From: Erlend Kristiansen <erlenkr@ifi.uio.no>
Date: Fri, 25 Apr 2014 12:23:12 +0000 (+0200)
Subject: Thesis: adding motivation
X-Git-Url: http://git.uio.no/git/?a=commitdiff_plain;h=97ae6df14f9a902f0c75927e7f58aa714a08bd99;p=ifi-stolz-refaktor.git

Thesis: adding motivation
---

diff --git a/thesis/.gitignore b/thesis/.gitignore
index a3908b6d..1deee966 100644
--- a/thesis/.gitignore
+++ b/thesis/.gitignore
@@ -17,3 +17,4 @@
 *.pyg
 *.ist
 *.bcf
+*.lol
diff --git a/thesis/master-thesis-erlenkr.tex b/thesis/master-thesis-erlenkr.tex
index e86d0419..fd5369a6 100644
--- a/thesis/master-thesis-erlenkr.tex
+++ b/thesis/master-thesis-erlenkr.tex
@@ -166,6 +166,10 @@ identifies its participators and how they collaborate},
 \DefineBibliographyStrings{english}{%
   bibliography = {References},
 }
+\newbibmacro{string+doi}[1]{%
+  \iffieldundef{doi}{#1}{\href{http://dx.doi.org/\thefield{doi}}{#1}}}
+\DeclareFieldFormat{title}{\usebibmacro{string+doi}{\mkbibemph{#1}}}
+\DeclareFieldFormat[article]{title}{\usebibmacro{string+doi}{\mkbibquote{#1}}}
 
 % UML comment in TikZ:
 % ref: https://tex.stackexchange.com/questions/103688/folded-paper-shape-tikz
@@ -225,6 +229,7 @@ identifies its participators and how they collaborate},
 \newcolumntype{L}[1]{>{\hsize=#1\hsize\raggedright\arraybackslash}X}%
 \newcolumntype{R}[1]{>{\hsize=#1\hsize\raggedleft\arraybackslash}X}%
 
+
 \begin{document}
 %\pagenumbering{arabic}
 \mainmatter
@@ -241,13 +246,41 @@ Can be done by removing ``draft'' from documentclass.}}
 \tableofcontents{}
 \listoffigures{}
 \listoftables{}
+\listoflistings{}
 
 %\mainmatter
 %\setcounter{page}{13}
 
 \chapter{Introduction}
+
 \section{Motivation and structure}
 
+For large software projects, complex program source code is an issue.
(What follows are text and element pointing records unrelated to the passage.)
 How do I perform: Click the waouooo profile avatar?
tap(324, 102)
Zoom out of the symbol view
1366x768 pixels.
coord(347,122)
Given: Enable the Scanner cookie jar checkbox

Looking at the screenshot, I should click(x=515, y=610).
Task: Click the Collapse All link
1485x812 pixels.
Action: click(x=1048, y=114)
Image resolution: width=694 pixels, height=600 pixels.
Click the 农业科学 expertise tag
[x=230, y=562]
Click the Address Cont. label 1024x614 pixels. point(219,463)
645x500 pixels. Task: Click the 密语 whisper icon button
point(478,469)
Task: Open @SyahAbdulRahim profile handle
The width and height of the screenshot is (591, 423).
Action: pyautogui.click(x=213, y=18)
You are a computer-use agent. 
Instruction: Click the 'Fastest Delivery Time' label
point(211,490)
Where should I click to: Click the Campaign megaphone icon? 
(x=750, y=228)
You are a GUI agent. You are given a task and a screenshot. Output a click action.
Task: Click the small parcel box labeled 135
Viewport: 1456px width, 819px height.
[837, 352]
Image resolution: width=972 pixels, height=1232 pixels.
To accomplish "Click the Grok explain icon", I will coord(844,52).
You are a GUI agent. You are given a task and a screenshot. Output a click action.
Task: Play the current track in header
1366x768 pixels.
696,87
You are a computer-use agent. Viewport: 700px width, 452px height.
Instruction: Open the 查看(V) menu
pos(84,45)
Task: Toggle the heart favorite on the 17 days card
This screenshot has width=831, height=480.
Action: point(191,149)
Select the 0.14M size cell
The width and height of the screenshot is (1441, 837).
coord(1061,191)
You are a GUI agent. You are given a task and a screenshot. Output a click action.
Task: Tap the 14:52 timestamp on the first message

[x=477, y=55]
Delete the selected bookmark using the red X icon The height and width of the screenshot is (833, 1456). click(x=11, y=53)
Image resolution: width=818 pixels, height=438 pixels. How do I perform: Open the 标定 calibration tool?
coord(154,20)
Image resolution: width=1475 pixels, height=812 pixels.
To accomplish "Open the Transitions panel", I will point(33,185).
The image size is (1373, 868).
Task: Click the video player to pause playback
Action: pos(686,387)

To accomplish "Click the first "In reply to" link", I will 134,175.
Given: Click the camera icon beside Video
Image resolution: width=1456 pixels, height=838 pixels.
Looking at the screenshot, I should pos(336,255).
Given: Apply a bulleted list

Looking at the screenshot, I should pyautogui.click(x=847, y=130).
It impacts 
+the cost of maintenance in a negative way. It often stalls the implementation of 
+new functionality and other program changes. The code may be difficult to 
+understand, the changes may introduce new bugs that are hard to find and its 
+complexity can simply keep people from doing code changes in fear of breaking 
+some dependent piece of code.  All these problems are related, and often lead to 
+a vicious circle that slowly degrades the overall quality of a project.
+
+More specifically, and in an object-oriented context, a class may depend on a 
+number of other classes. Sometimes these intimate relationships are appropriate, 
+and sometimes they are not. Inappropriate \emph{coupling} between classes can 
+make it difficult to know whether or not a change that is aimed at fixing a 
+specific problem also alters the behavior of another part of a program.
+
+One of the tools that are used to fight complexity and coupling in program 
+source code is \emph{refactoring}. The intention for this master's thesis is 
+therefore to create an automated composite refactoring that reduces coupling 
+between classes. The refactoring shall be able to operate automatically in all 
+phases of a refactoring, from performing analysis to executing changes. It is 
+also a requirement that it should be able to process large quantities of source 
+code in a reasonable amount of time.
+
+
+\todoin{Structure. Write later\ldots}
+
+
 \section{What is refactoring?}
 
 This question is best answered by first defining the concept of a 
@@ -986,6 +1019,8 @@ tracematch (C c, X x) {
 
 
 \section{The Project}
+In this section we look at the work that shall be done for this project, its 
+building stones and some of the methodologies used.
 
 \subsection{Project description}
 The aim of this master's project will be to explore the relationship between the 
@@ -1014,6 +1049,64 @@ as well as executing it over a larger code base, as a case study. To be able to
 execute the refactoring automatically, I have to make it analyze code to 
 determine the best selections to extract into new methods.
 
+\subsection{The premises}
+Before we can start manipulating source code and write a tool for doing so, we 
+need to decide on a programming language for the code we are going to 
+manipulate. Also, since we do not want to start from scratch by implementing 
+primitive refactorings ourselves, we need to choose an existing tool that 
+provides the needed refactorings. In addition to be able to perform changes, we 
+need a framework for analyzing source code for the language we select.
+
+\subsubsection{Choosing the target language}
+Choosing which programming language the code that shall be manipulated shall be 
+written in, is not a very difficult task. We choose to limit the possible 
+languages to the object-oriented programming languages, since most of the 
+terminology and literature regarding refactoring comes from the world of 
+object-oriented programming. In addition, the language must have existing tool 
+support for refactoring.
+
+The \name{Java} programming language\footnote{\url{https://www.java.com/}} is 
+the dominating language when it comes to example code in the literature of 
+refactoring, and is thus a natural choice. Java is perhaps, currently the most 
+influential programming language in the world, with its \name{Java Virtual 
+Machine} that runs on all of the most popular architectures and also supports 
+dozens of other programming languages\footnote{They compile to Java bytecode.}, 
+with \name{Scala}, \name{Clojure} and \name{Groovy} as the most prominent ones.  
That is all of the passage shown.